Always conceal the allocation sequence to the personnel recruiting for a trial and prospective participants.
Ensure blinding wherever possible of all key study personnel, patients, and outcome assessors. Where it is not possible to blind the intervention, consider having blinded outcome assessors and using objective outcomes as well as reliable, valid measurement tools.
Prespecify the outcome analysis plan including detailing primary and secondary outcomes and how they will be assessed; statistical tests to be used; subgroup or adjusted analyses; and interim analyses.
Always conduct sample size calculations a priori based on the primary outcome of interest and accepted parameters.
Track and report the number and reasons of participants who withdraw or are lost to follow-up. Conduct ITT or sensitivity analyses to account for missing data.
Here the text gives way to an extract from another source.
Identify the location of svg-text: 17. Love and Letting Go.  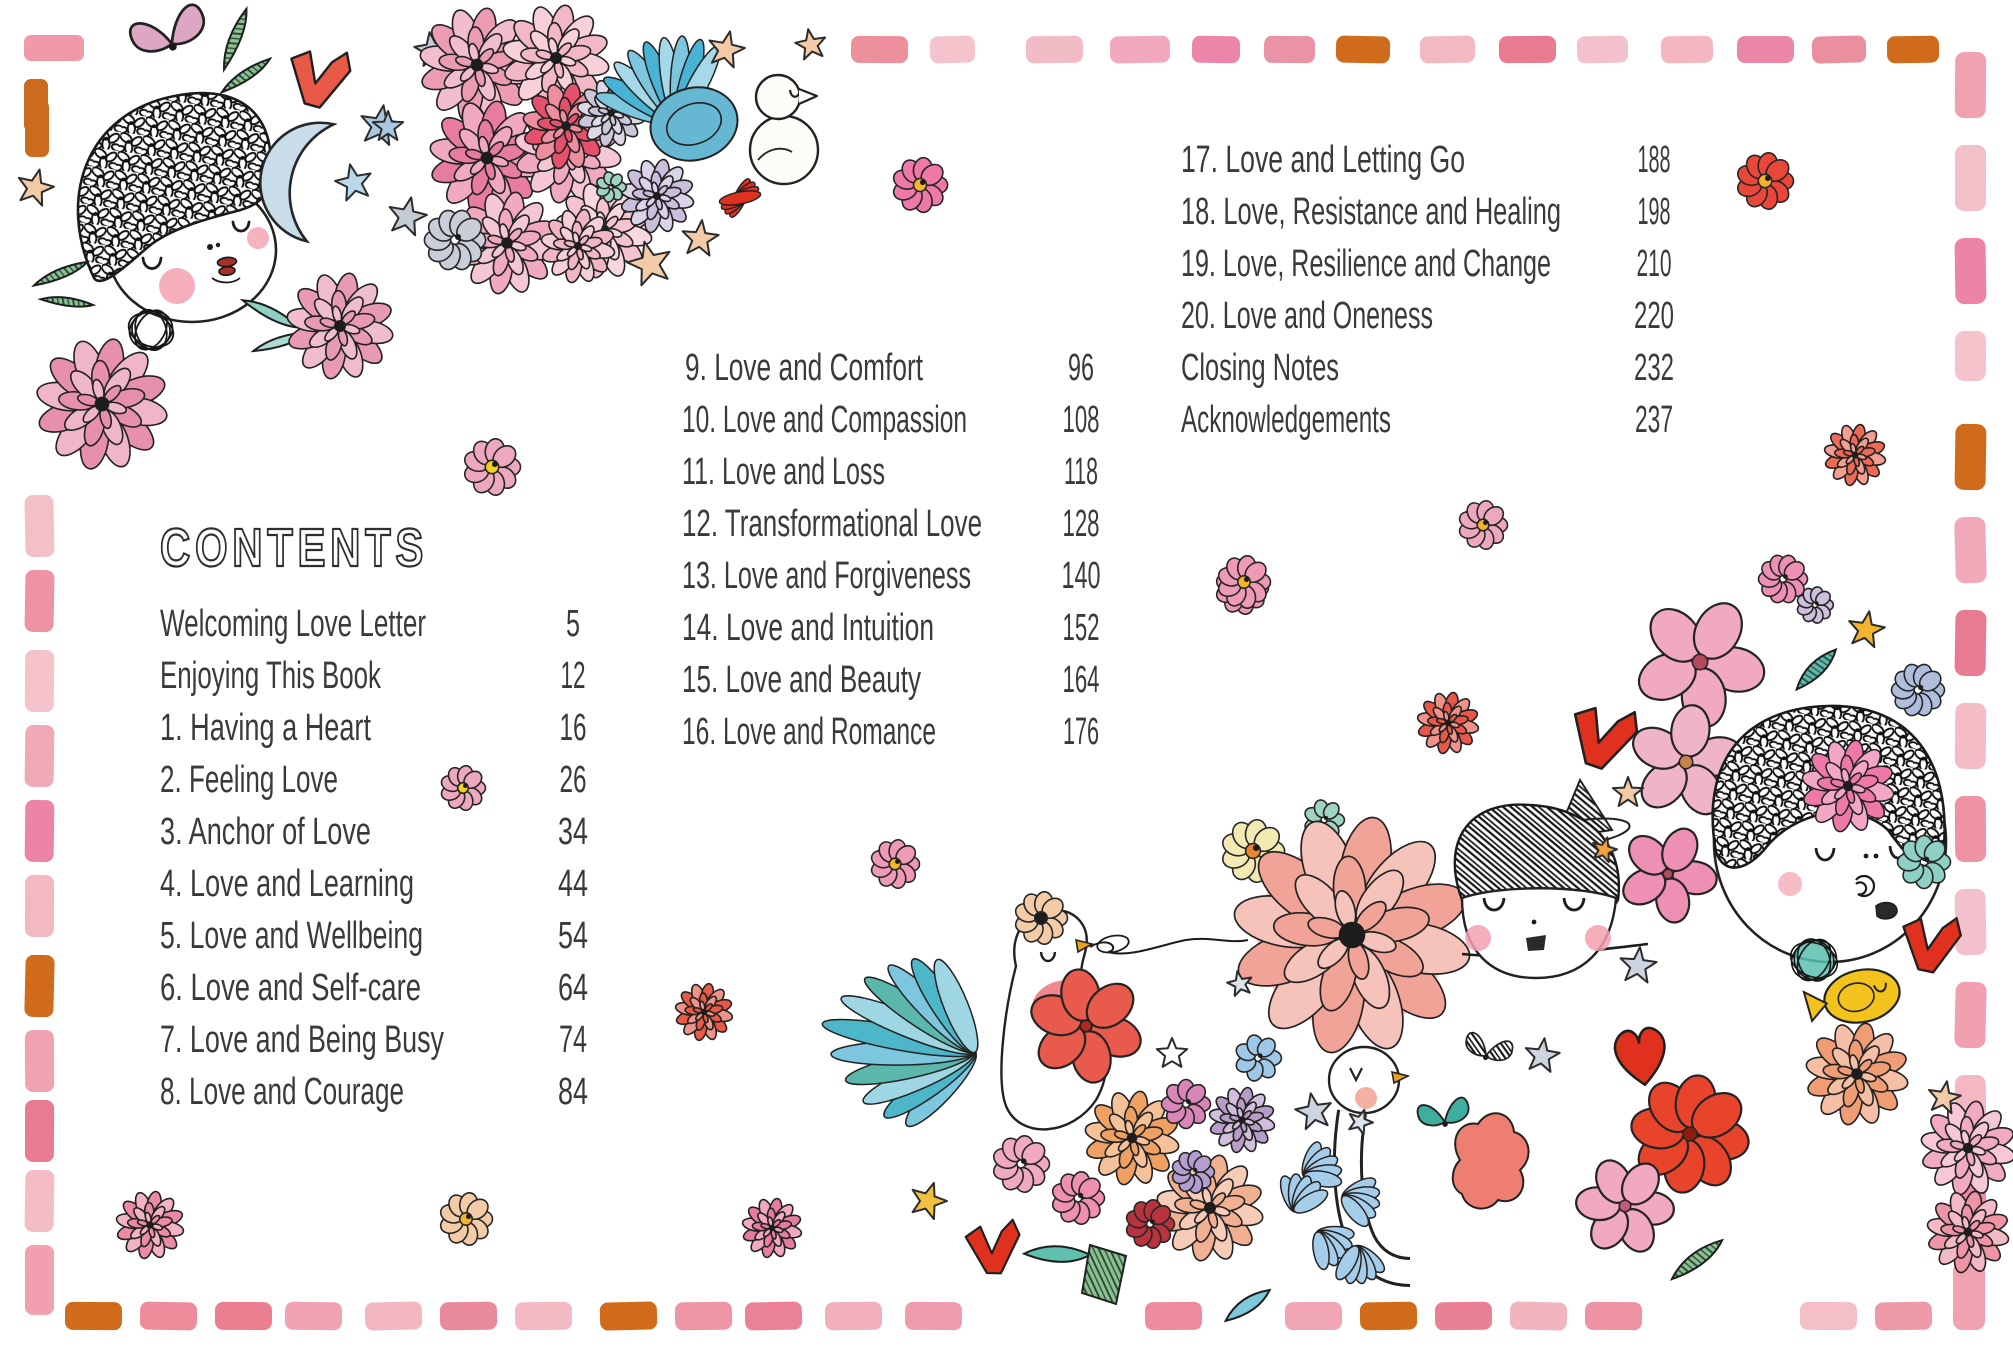
(1323, 160).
Detail all outcomes to be assessed, including benefits and harms, as well as how and when they will be assessed. Report on all outcomes assessed or justify changes to outcomes between protocol and final report.
Declare any financial support and the role of the sponsor in the design, conduct, analysis, or reporting of the trial.
Consult specialized resources for issues related to specific or advanced trial designs.
Prespecify how baseline imbalances will be handled in the analysis and report.
Register the trial with a recognized trial registry before patient recruitment.
Use existing standards and guidance to identify and report key items at the protocol stage (ie, SPIRIT). Consider publication of the study protocol.
Follow existing standards and guidance for reporting a randomized controlled trial (ie, The CONSORT Statement).